(Task material Opens)

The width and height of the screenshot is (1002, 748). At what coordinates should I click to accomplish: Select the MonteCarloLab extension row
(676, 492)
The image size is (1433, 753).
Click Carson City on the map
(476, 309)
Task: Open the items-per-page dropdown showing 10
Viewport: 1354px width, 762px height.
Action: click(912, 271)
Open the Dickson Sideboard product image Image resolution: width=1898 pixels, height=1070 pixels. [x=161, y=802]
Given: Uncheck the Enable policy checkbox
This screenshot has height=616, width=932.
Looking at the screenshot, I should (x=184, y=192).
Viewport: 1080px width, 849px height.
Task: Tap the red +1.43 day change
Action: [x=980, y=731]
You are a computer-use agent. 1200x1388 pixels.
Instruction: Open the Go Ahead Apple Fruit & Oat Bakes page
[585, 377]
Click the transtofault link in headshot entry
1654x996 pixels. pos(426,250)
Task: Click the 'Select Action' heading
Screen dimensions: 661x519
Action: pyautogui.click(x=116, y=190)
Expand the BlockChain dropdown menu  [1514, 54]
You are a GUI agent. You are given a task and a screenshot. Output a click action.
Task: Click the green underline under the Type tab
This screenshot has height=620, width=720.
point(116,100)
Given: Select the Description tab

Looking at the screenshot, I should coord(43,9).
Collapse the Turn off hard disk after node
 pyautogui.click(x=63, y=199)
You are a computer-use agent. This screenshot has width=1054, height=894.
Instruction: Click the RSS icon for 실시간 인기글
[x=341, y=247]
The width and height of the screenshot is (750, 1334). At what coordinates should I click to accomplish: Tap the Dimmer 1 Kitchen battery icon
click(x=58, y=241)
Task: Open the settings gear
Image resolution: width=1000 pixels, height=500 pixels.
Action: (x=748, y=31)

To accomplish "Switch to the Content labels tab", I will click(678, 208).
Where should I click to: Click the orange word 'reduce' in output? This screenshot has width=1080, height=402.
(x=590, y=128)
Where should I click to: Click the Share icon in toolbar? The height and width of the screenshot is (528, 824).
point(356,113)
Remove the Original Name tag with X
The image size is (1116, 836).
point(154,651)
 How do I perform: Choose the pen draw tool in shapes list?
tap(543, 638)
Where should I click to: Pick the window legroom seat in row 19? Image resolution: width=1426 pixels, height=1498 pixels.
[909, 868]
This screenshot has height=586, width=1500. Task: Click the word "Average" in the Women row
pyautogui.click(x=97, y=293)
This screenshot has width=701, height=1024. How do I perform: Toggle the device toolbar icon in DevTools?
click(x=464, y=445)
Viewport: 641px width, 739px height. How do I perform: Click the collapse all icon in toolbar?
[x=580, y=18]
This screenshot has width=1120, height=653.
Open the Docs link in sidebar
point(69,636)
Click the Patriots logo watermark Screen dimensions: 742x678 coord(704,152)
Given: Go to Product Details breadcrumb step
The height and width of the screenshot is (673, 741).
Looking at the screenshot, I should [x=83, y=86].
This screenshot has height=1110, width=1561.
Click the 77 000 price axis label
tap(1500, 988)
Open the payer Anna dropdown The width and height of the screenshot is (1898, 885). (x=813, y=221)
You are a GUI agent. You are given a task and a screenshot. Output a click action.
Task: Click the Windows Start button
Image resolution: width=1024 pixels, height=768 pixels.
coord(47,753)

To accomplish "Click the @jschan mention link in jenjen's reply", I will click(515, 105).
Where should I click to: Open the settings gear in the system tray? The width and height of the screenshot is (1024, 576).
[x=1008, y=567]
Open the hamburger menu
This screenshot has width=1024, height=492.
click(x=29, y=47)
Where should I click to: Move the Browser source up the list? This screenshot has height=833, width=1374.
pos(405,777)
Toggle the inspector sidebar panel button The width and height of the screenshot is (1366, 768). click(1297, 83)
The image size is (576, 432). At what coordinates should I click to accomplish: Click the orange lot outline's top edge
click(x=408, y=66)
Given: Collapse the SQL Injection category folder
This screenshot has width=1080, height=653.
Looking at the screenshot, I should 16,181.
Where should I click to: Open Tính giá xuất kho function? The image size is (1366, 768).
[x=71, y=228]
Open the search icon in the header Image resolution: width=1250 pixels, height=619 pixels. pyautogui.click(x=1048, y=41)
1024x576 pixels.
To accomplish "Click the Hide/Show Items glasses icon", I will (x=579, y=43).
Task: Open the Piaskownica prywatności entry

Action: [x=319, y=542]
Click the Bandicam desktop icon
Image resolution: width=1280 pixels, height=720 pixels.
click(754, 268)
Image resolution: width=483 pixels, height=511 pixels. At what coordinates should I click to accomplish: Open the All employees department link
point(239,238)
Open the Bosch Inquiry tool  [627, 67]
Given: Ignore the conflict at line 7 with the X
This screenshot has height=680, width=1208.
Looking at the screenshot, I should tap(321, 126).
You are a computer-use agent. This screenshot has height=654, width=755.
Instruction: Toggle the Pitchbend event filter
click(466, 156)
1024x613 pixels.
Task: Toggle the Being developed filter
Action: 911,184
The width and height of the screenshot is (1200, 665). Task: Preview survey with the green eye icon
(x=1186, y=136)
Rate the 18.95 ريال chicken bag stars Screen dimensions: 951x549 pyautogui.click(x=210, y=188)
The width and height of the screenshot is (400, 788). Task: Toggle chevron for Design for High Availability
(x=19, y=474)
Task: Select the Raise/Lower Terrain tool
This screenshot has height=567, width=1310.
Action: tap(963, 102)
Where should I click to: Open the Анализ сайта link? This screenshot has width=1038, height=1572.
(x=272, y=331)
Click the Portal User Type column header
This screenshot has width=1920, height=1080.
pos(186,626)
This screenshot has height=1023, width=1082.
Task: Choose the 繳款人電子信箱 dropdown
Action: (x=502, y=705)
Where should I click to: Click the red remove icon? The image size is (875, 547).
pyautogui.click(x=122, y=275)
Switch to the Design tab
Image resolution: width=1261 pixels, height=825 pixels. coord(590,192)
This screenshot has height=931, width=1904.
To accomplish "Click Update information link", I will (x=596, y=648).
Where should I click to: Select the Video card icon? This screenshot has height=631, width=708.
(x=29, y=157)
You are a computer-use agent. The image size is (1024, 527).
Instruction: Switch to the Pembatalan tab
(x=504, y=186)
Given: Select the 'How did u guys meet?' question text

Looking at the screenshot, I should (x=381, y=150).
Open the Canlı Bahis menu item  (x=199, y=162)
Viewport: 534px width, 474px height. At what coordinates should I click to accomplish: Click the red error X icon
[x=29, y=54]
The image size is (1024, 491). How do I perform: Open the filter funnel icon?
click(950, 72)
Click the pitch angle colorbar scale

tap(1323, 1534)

(Task material Closes)

Your objective
Each line of the material with the word "button" in it should be listed.

Response to the exercise
Task: Click the Windows Start button
Toggle the inspector sidebar panel button The width and height of the screenshot is (1366, 768). click(1297, 83)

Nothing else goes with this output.